Ein Lebenswerk so schmal wie kostbar, so meisterhaft wie unangestrengt: kaum mehr als hundert Gedichte umfaßt ihr OEuvre, dazu Übertragungen aus dem Portugiesischen, Spanischen und Französischen sowie einige Erzählungen und Prosastücke. Ein literarisches Gesamtwerk aber, das jeder Zeile, jeder Silbe fast, durch die dezente Strenge der Beschränkung eine schier suggestive Wirkung abgewinnt. Wie andere Suchtmittel, bemerkte ihr Bewunderer John Ashbery, schaffe diese Lyrik, je öfter man davon probiere, nur immer Hunger auf mehr und verderbe jeden Appetit auf anderes.

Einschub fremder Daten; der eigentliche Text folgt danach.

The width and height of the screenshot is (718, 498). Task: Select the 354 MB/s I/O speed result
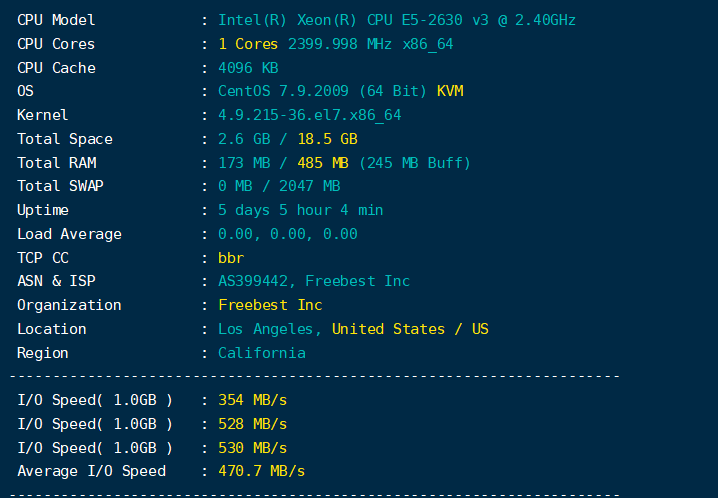(x=252, y=400)
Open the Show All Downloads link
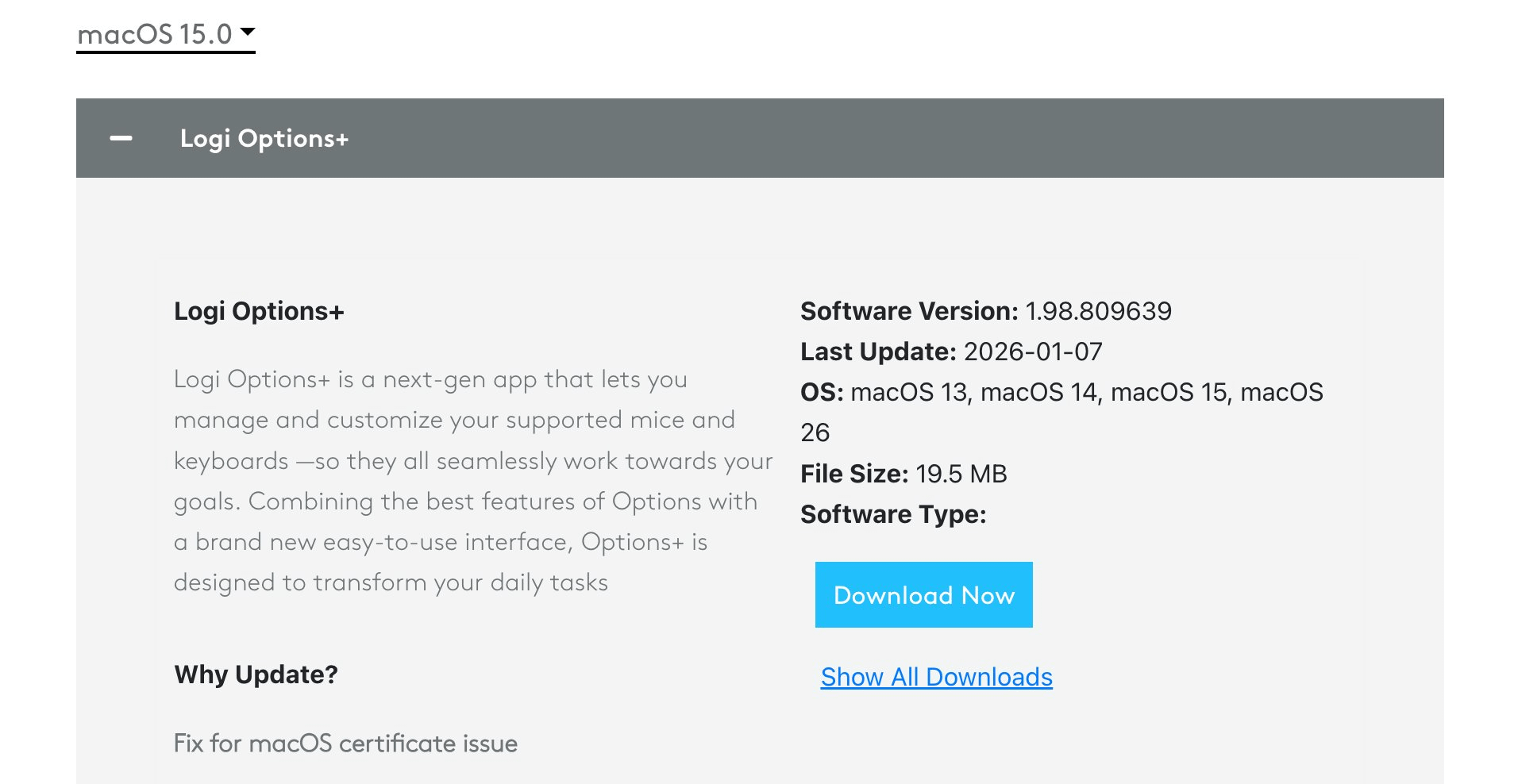This screenshot has height=784, width=1518. tap(936, 677)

Elizabeth Bishop (1911 bis 1979) führte ein bewegtes Leben. Die vielsprachige Amerikanerin lebte in Neuengland, wo sie geboren wurde, in Neuschottland, wo sie bei ihren Großeltern aufwuchs, sowie in Florida und Mexiko, wo sie in den Weltkriegsjahren vorübergehend eine Heimat suchte. Sie reiste durch Europa und Nordafrika und ließ sich schließlich 1951 in Brasilien nieder, wo sie mit ihrer Freundin ein Haus am Amazonas baute. Die literarische Anerkennung, die ihr seit jener Zeit zahlreiche Ehrungen und Preise eintrug, stützte sich meist auf ganz wenige ihrer Gedichte wie "The Fish" oder "In the Waiting Room", schnörkellose Wortdramen von ruhig kontrollierter Wucht. Auf deutsch war Bishops Werk bisher nur sehr vereinzelt zu finden. Der Übersetzerin Margitt Lehbert und dem Residenz Verlag ist nun zu danken, daß erstmals eine reiche Auswahl von knapp der Hälfte ihrer Gedichte in anspruchsvoller Übersetzung vorliegt.

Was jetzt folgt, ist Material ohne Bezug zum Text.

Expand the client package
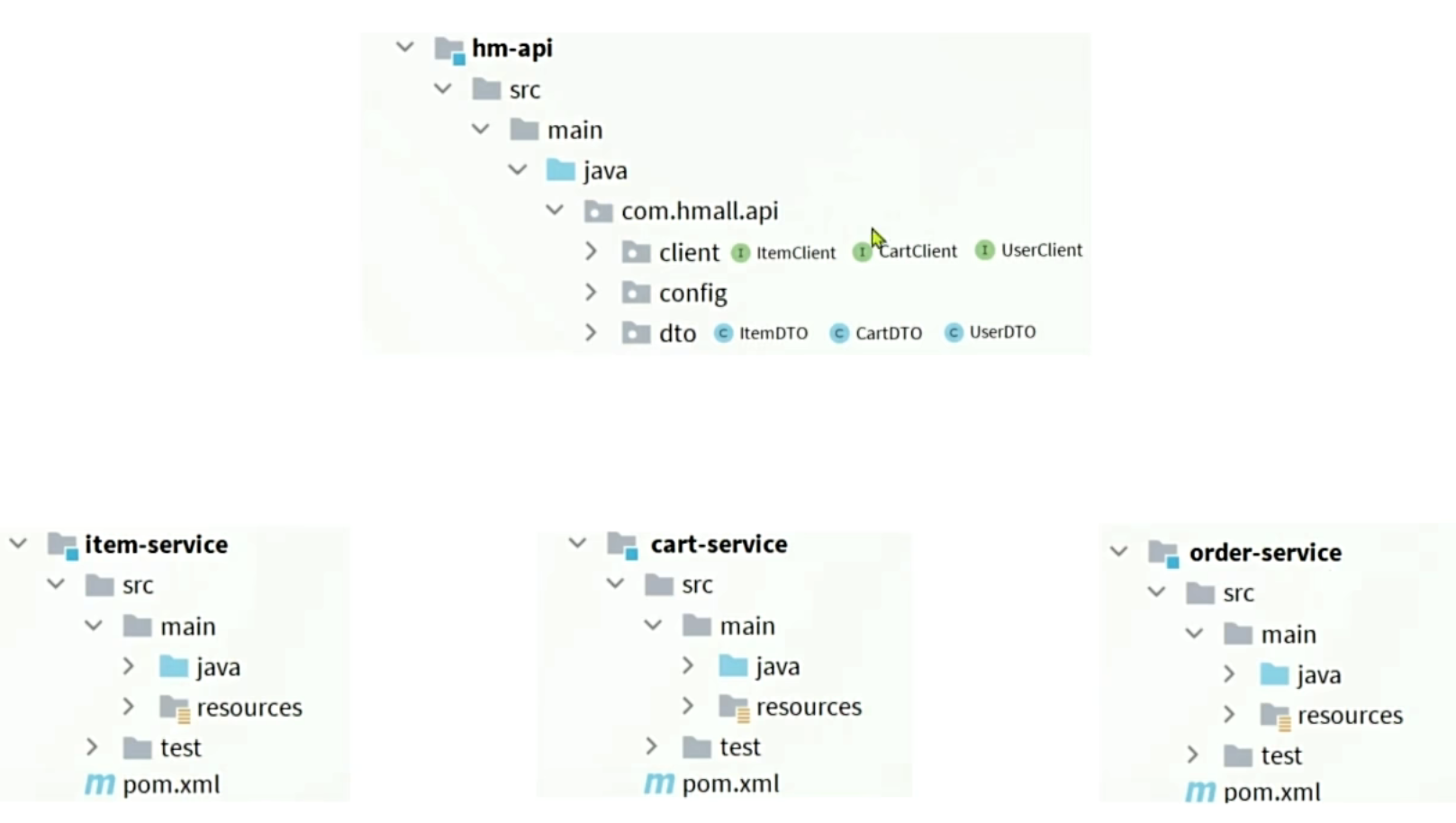The width and height of the screenshot is (1456, 823). click(591, 252)
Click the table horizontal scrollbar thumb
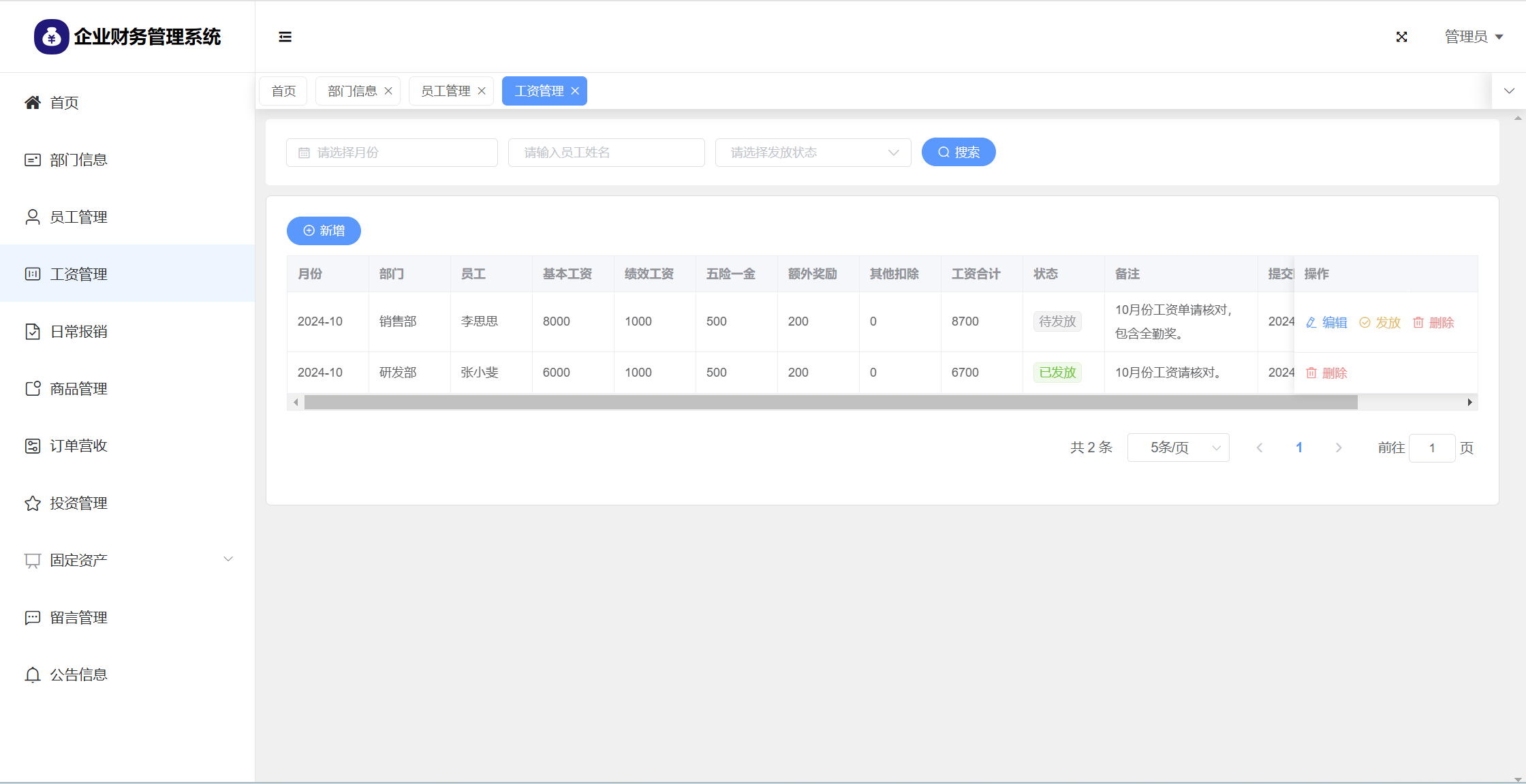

"Ist es ein Mangel an Vorstellungskraft, der uns / an vorgestellte Orte führt, nicht einfach zu Hause bleiben läßt?" Wie bei diesen Zeile aus "Fragen des Reisens" sind es oft Reisereflexionen und die Vorstellung tropischer Landschaften, die sich durch Bishops Texte ziehen. Niemals jedoch erschöpfen sie sich in Exotik oder gefälligem Lokalkolorit. Denn in der Fokussierung auf scheinbar beliebige Details randständiger Lebenswelten, wahrgenommen im Vorübergleiten eines unbestechlich klaren Blicks, gewinnt hier Kontur, was Reiseliteratur sonst immer schon voraussetzt: das beobachtende Subjekt. So bietet das Gedicht "Florida", wie ein früher Rezensent verwundert feststellte, eine lange Reihe disparater Naturnotate, einfach angeordnet und protokolliert, ohne nach tieferer Bedeutung zu fragen. Doch diese schlichte Sprachhandlung hält fest, was das Wort "Lesen" im strikten Sinn bedeutet: etwas auflesen, sammeln, einer Spur folgen.

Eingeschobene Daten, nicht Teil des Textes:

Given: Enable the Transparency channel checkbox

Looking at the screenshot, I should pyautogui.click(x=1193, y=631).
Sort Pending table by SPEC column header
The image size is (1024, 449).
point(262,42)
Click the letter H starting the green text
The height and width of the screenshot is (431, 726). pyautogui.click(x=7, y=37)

Den Dingen, Pflanzen oder Tieren, denen dabei die Aufmerksamkeit gilt, wird nie durch symbolische Überhöhung etwas von ihrem Eigenwert, ganz für sich selbst zu stehen, genommen. Und dennoch führen viele der Gedichte - wie beispielsweise "Die Landkarte", der programmatische Auftakt des Bandes - nachdrücklich vor, wie alles Sprachliche immer schon Aneignung vollzieht, weil jede Benennung die Welt in einen kulturellen Horizont einholt: "Diese Halbinseln nehmen das Wasser zwischen Daumen und Finger / wie Frauen, die Stoffe auf ihre Glätte prüfen." Was immer wir also prüfen oder greifen, gerät in den Bann einen Anthropozentrismus, alles Wahrgenommene menschengerecht zuzurichten. Mit subtiler Ironie spielt Bishop dies in dramatischen Monologen wie "Riesenkröte" oder "Verirrter Krebs" aus. Die Landkarte steht daher für unser ständiges Bemühen, eine fremde Wirklichkeit durch Darstellungen zu erschließen, die ihr doch stets nur schemenhaft beikommen.

Die Grundtönung melancholischer Kontemplation wird oft durch überraschend spielerische und ironische Momente aufgehellt. Zudem bieten Bishops Texte in ihrer sprachlichen Gestaltung einen Registerreichtum, der die klassische Formenstrenge der Sestine ebenso selbstverständlich einschließt wie schmiegsame Halbreime oder den lakonischen Erzählton alltagssprachlicher Diktion. Besonders für letzteres findet Margitt Lehbert vielfach stimmige Entsprechungen im Deutschen, die sich dem Vergleich zum englischen Original - das in dieser Ausgabe leider nicht enthalten ist - wohl stellen könnten. Den einprägsamsten von Bishops Gedichten eignet ohnehin ein Überschwang an Nüchternheit, der alles Gestische von Sprache in konkrete Handlung übersetzt: "Ich fing einen enormen Fisch / und hielt ihn neben dem Boot / halb aus dem Wasser, mein Haken / fest im Winkel seines Mauls. / Er kämpfte nicht. / Er hatte gar nicht gekämpft. / Er hing, ein ächzendes Gewicht, / lädiert und ehrwürdig / und unscheinbar." Was weiterhin aus diesem Fischzug folgt - ein Sieg der Farben, ein Augenblick der Niederlage und ein Regenbogen in der Ölpfütze im Boot -, gehört zu den enormen, unscheinbaren Höhepunkten dieses großen, schmalen Bandes. Bleibt zu hoffen, daß bald ihr gesamtes Werk auf deutsch vorliegt.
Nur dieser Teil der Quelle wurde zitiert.